Amran juga menyatakan bahwa saat ini kita sudah swasembada protein, karena kita sudah ekspor protein. “Jawa Timur luar biasa”, lanjut Amran, karena tercatat kelahiran sapi sebanyak 1,3 juta ekor/tahun. Maka, apabila ada 5 provinsi lainnya seperti Jatim, tidak perlu dikhawatirkan mengenai pemenuhan kebutuhan daging dan protein untuk masyarakat Indonesia. Dalam lanjutan sambutannya, Amran menyampaikan bahwa 3 tahun yang lalu populasi sapi kita 13 juta ekor dan saat ini telah mencpai 16,8 juta ekor. Selain itu, selama 4 tahun terakhir, ekspor dari sektor pertanian kita naik 24%, berasal dari 460 jenis komoditas pertanian. Pada tahun 2017, nilai ekspor pertanian Indosesia sebesar US$33,05 miliar, meningkat US$ 4,98 miliar atau naik 17,74% dibanding tahun 2015 sebesar US$ 28,05 miliar. Bahkan, pada tahun 2018, berdasarkan data sampai bulan Agustus bahwa ekspor pertanian Indonesia telah mencapai US$ 19,38 miliar dimana salah satunya adalah kontribusi dari ekspor jagung sebesar 290 ribu ton ke Philipina.

Atas capaian-capaian tersebut di atas, Amran berkesimpulan bahwa program Kementerian Pertanian sudah berjalan secara benar, dan beliau sangat optimis bahwa tercapainya kedaulatan pangan bagi Indonesia akan menjadi kenyataan dalam waktu tidak terlalu lama. Oleh karena itu, atas nama Kementerian Pertanian, Menteri Pertanian sangat mengapresiasi semangat serta kerja keras dan kerja ikhlas petani (termasuk peternak dan nelayan Indonesia) dalam mendukung keberhasilan program-program Pemerintah dalam mewujudkan Indonesia sebagai lumbung pangan dunia tahun 2045 dan juga terwujudnya cita-cita luhur para pendahulu kita, yakni tercapainya masyarakat yang adil, makmur dan sejahtera berdasarkan Pancasila dan UUD ’45.
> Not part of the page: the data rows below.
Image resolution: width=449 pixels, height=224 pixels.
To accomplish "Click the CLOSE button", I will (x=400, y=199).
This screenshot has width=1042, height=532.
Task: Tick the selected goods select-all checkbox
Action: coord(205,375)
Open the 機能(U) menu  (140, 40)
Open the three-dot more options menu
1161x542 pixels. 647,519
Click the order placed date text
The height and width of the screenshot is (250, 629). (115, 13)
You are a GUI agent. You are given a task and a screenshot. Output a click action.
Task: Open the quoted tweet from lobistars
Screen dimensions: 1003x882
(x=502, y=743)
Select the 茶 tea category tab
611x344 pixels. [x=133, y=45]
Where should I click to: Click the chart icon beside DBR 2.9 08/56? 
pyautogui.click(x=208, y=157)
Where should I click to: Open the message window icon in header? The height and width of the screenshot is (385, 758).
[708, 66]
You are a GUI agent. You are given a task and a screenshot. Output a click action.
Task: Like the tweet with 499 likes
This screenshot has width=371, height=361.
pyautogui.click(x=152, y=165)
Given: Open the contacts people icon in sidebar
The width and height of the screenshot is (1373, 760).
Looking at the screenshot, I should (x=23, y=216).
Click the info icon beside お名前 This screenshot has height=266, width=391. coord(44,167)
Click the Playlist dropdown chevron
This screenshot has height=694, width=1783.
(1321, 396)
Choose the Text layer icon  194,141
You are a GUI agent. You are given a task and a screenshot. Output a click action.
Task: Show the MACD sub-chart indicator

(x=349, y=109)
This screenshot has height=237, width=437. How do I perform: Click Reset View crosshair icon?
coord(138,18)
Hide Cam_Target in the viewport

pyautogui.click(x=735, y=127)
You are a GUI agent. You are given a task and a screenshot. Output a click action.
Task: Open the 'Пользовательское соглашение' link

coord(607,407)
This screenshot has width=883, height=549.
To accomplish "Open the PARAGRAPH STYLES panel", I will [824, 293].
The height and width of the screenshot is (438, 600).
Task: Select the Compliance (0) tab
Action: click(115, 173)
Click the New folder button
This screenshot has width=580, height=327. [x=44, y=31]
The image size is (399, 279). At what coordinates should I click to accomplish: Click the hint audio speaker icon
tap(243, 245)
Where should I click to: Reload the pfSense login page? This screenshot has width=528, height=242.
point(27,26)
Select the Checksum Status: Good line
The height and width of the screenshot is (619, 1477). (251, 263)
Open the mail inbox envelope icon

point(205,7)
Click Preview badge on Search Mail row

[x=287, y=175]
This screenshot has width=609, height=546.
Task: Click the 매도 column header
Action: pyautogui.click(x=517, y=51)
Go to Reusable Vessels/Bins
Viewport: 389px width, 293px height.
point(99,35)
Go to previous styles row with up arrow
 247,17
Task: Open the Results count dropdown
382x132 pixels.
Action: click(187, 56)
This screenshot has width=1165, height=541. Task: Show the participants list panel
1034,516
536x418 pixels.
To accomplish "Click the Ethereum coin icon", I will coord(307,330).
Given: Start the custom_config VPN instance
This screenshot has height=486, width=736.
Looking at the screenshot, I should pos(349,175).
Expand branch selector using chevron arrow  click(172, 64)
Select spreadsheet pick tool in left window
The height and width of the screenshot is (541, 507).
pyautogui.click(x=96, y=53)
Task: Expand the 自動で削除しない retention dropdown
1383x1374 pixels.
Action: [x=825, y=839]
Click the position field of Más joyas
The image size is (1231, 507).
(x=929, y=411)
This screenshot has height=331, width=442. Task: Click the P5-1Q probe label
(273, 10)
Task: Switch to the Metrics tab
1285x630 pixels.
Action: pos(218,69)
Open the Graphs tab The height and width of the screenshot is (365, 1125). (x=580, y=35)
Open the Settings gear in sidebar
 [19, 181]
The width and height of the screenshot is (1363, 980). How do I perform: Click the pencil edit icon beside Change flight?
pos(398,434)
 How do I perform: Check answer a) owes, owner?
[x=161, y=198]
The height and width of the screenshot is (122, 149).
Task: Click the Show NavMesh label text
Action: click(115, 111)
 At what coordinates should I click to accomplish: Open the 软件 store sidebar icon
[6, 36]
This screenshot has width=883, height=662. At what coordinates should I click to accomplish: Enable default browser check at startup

Pada acara Kontes Ternak dan Panen Pedet Tingkat Provinsi Jawa Timur kali ini juga diberikan penghargaan/hadiah bagi peternak yang telah berhasil dalam pengelolaan sapi calon indukan, antara lain : Juara 1 Pemilik Calon Indukan Sapi Perah diraih peternak dari Kabupaten Jombang dan Juara 1 Pemilik Calon Indukan Sapi Madura diraih peternak dari Pamekasan.

Kepala Lolit Sapi Potong Grati-Pasuruan, Dr. Dicky Pamungkas, menyatakan bahwa brangkasan berupa hijauan dan/atau limbah tanaman aneka kacang sangat potensial sebagai bahan pakan penunjang bagi ternak, termasuk sapi. Bahkan, menurut Dicky, pakan dari brangkasan tanaman aneka kacang mengandung senyawa vito-estrogen yang sangat bermanfaat untuk meningkatkan libido ternak jantan.

Gambar 2. Contoh sapi bangsa Belgian Blue dengan potensi bobot 2 ton.

Gambar 2. Contoh sapi bangsa Belgian Blue dengan potensi bobot 2 ton.